By evening we were sitting in the shady courtyard of a grape vine entangled homestay in the town of Telavi. We were showered and our filthy clothes were being soaked. Dishes overflowing with wonderfully varied food sat around us and we rose a toast of cool Kakhetian wine to our adventure.
"To mountain men and being alive."
"Hear, hear!"
We arrived back in Tbilisi after several days drinking and eating in Telavi. Any weight we lost during our time in the mountains was re-added along with some more for the next adventure.
Mike departs in the next few days for Europe where he will meet his family who are on vacation.
For me... Azerbaijan beckons as my Georgian visa quickly comes to a close.
Until then...
Added 07/02/04:
I continued my trip but after the amazing adventures we'd had in the mountains of Georgia, I found it very difficult to write anymore posts.

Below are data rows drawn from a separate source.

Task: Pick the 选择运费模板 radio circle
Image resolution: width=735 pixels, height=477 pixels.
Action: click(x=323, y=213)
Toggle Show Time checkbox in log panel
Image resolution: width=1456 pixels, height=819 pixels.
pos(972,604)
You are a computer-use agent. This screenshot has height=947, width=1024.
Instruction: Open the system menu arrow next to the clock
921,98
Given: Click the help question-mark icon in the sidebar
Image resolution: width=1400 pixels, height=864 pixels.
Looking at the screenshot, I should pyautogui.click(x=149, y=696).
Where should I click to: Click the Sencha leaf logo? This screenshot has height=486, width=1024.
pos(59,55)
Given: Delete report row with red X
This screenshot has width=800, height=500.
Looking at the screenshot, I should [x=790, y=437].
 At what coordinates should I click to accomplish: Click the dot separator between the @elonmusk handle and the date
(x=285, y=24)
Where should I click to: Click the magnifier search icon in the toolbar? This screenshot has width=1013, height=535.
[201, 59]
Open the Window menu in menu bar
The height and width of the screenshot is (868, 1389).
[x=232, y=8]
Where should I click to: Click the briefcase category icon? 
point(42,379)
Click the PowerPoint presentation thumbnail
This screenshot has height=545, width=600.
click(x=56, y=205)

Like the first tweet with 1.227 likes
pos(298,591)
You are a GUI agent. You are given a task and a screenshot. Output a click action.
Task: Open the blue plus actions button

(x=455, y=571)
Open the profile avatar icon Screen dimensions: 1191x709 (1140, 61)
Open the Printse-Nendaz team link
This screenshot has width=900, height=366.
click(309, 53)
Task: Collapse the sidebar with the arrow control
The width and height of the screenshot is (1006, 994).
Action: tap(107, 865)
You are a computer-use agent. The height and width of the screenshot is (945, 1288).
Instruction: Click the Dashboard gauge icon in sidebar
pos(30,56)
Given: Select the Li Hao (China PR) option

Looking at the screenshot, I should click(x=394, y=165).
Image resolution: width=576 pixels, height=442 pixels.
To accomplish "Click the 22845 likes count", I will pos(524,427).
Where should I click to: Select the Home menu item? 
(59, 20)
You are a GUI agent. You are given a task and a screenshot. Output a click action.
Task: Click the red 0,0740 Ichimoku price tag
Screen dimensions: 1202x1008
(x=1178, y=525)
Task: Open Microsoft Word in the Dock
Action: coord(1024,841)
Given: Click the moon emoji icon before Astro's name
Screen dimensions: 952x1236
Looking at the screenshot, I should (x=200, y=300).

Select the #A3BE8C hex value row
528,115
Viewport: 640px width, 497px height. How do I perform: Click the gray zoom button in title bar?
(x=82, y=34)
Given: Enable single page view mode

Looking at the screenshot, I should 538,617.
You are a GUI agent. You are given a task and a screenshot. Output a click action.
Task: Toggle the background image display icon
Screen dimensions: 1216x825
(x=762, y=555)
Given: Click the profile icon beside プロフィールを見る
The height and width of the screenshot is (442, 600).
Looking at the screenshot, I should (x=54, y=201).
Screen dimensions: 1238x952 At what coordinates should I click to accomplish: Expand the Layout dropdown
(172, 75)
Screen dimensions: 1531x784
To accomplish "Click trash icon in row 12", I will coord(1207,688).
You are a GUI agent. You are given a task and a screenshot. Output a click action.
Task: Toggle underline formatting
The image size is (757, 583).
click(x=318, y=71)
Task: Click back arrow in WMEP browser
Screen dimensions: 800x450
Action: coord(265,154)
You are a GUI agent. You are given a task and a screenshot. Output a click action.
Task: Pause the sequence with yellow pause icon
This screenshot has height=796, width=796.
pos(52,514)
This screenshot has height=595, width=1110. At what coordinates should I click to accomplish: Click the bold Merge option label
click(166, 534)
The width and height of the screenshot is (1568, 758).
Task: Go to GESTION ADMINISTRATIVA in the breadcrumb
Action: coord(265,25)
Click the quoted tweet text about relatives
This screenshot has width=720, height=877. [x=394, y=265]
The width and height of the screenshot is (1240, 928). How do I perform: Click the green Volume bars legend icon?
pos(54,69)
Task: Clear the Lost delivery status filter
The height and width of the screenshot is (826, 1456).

Mike toured around the Med with his family and returned safe and sound to Glasgow to continue his stuides. I travelled through the Caucasus and the Middle East for another 2 months before visiting family in New Zealand and Australia. I got back to the UK in december 2004 to start work again.
"The tale of our heroes is ended and has passed away like a dream." -Shota Rustaveli
ps: We are going to try and get some photos developed in the next few days. I'll do my best to get them up on the web ASAP.
pps: The same disclaimer as the last post: The drawback of writing these posts on the road is the difficulty of verifying some of the distances, heights and names of areas we visited. Please excuse me if I've made any errors on the height and name of passes and distances between villages. I wholly blame our crappy 1:500,000 map.
Also the transliteration of Georgian names vary. For example, Djuta can also be spelt as
Duta and Dzuta. You will commonly see any of these 3 spellings on different maps and signs.


Comments
The charming Caucasus!
Well done guys! You made a great choice to go and discover the Southern Caucasus! It's just a fantastic place with giantic mountains inhabited by marvellous people!